Transcribe the listing precisely, entry by entry.

BEGIN

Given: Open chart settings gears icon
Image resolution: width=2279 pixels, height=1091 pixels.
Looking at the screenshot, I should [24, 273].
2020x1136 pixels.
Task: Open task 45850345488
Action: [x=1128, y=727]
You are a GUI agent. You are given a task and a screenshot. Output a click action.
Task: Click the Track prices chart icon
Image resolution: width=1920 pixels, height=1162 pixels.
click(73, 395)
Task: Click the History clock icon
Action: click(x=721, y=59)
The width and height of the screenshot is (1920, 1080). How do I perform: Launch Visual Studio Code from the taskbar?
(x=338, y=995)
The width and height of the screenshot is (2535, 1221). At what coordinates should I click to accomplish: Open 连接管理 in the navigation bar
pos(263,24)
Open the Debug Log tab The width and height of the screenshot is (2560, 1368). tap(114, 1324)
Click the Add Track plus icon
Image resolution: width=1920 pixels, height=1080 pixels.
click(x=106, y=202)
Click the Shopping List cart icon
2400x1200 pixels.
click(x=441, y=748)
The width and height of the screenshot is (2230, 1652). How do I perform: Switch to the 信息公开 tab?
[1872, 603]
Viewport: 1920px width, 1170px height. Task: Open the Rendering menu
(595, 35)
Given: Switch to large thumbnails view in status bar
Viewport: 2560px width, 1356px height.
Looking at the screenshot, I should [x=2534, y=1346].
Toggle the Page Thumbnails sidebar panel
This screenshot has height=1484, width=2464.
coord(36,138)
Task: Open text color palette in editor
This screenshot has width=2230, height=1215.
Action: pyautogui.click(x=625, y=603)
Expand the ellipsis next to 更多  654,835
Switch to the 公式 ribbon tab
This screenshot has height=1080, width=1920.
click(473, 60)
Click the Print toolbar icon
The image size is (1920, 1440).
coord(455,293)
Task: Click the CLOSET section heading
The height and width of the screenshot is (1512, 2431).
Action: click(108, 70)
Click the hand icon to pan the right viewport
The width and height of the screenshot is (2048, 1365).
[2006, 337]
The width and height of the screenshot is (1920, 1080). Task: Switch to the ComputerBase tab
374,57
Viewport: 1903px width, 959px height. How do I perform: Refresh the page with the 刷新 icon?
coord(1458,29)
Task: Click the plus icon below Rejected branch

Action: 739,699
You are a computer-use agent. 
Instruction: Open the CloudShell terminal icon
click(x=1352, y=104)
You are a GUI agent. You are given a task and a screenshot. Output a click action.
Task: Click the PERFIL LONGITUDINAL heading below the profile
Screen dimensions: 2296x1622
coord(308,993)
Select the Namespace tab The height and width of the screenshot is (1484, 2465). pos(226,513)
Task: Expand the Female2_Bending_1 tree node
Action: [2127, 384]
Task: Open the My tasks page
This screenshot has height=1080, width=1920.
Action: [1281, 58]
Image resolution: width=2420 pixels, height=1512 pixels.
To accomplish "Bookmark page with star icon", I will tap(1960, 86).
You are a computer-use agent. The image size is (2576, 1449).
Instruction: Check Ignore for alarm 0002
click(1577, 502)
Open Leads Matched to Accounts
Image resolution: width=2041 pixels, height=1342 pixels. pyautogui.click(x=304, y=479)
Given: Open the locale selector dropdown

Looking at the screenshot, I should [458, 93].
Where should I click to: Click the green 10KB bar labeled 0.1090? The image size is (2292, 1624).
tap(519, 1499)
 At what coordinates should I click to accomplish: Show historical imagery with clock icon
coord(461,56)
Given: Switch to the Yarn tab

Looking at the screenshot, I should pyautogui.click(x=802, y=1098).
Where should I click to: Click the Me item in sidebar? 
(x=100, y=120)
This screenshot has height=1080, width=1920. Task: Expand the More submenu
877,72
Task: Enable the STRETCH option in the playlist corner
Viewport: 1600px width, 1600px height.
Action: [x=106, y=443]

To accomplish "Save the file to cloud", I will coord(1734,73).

END

▶ [RESULT OF THIS TASK]
Given: Open chart settings gears icon
Image resolution: width=2279 pixels, height=1091 pixels.
Looking at the screenshot, I should [24, 273].
2020x1136 pixels.
Task: Open task 45850345488
Action: [x=1128, y=727]
You are a GUI agent. You are given a task and a screenshot. Output a click action.
Task: Click the Track prices chart icon
Image resolution: width=1920 pixels, height=1162 pixels.
click(73, 395)
Task: Click the History clock icon
Action: click(x=721, y=59)
The width and height of the screenshot is (1920, 1080). How do I perform: Launch Visual Studio Code from the taskbar?
(x=338, y=995)
The width and height of the screenshot is (2535, 1221). At what coordinates should I click to accomplish: Open 连接管理 in the navigation bar
pos(263,24)
Open the Debug Log tab The width and height of the screenshot is (2560, 1368). tap(114, 1324)
Click the Add Track plus icon
Image resolution: width=1920 pixels, height=1080 pixels.
click(x=106, y=202)
Click the Shopping List cart icon
2400x1200 pixels.
click(x=441, y=748)
The width and height of the screenshot is (2230, 1652). How do I perform: Switch to the 信息公开 tab?
[1872, 603]
Viewport: 1920px width, 1170px height. Task: Open the Rendering menu
(595, 35)
Given: Switch to large thumbnails view in status bar
Viewport: 2560px width, 1356px height.
Looking at the screenshot, I should [x=2534, y=1346].
Toggle the Page Thumbnails sidebar panel
This screenshot has height=1484, width=2464.
coord(36,138)
Task: Open text color palette in editor
This screenshot has width=2230, height=1215.
Action: pyautogui.click(x=625, y=603)
Expand the ellipsis next to 更多  654,835
Switch to the 公式 ribbon tab
This screenshot has height=1080, width=1920.
click(473, 60)
Click the Print toolbar icon
The image size is (1920, 1440).
coord(455,293)
Task: Click the CLOSET section heading
The height and width of the screenshot is (1512, 2431).
Action: click(108, 70)
Click the hand icon to pan the right viewport
The width and height of the screenshot is (2048, 1365).
[2006, 337]
The width and height of the screenshot is (1920, 1080). Task: Switch to the ComputerBase tab
374,57
Viewport: 1903px width, 959px height. How do I perform: Refresh the page with the 刷新 icon?
coord(1458,29)
Task: Click the plus icon below Rejected branch

Action: 739,699
You are a computer-use agent. 
Instruction: Open the CloudShell terminal icon
click(x=1352, y=104)
You are a GUI agent. You are given a task and a screenshot. Output a click action.
Task: Click the PERFIL LONGITUDINAL heading below the profile
Screen dimensions: 2296x1622
coord(308,993)
Select the Namespace tab The height and width of the screenshot is (1484, 2465). pos(226,513)
Task: Expand the Female2_Bending_1 tree node
Action: [2127, 384]
Task: Open the My tasks page
This screenshot has height=1080, width=1920.
Action: [1281, 58]
Image resolution: width=2420 pixels, height=1512 pixels.
To accomplish "Bookmark page with star icon", I will tap(1960, 86).
You are a computer-use agent. The image size is (2576, 1449).
Instruction: Check Ignore for alarm 0002
click(1577, 502)
Open Leads Matched to Accounts
Image resolution: width=2041 pixels, height=1342 pixels. pyautogui.click(x=304, y=479)
Given: Open the locale selector dropdown

Looking at the screenshot, I should [458, 93].
Where should I click to: Click the green 10KB bar labeled 0.1090? The image size is (2292, 1624).
tap(519, 1499)
 At what coordinates should I click to accomplish: Show historical imagery with clock icon
coord(461,56)
Given: Switch to the Yarn tab

Looking at the screenshot, I should pyautogui.click(x=802, y=1098).
Where should I click to: Click the Me item in sidebar? 
(x=100, y=120)
This screenshot has height=1080, width=1920. Task: Expand the More submenu
877,72
Task: Enable the STRETCH option in the playlist corner
Viewport: 1600px width, 1600px height.
Action: [x=106, y=443]

To accomplish "Save the file to cloud", I will coord(1734,73).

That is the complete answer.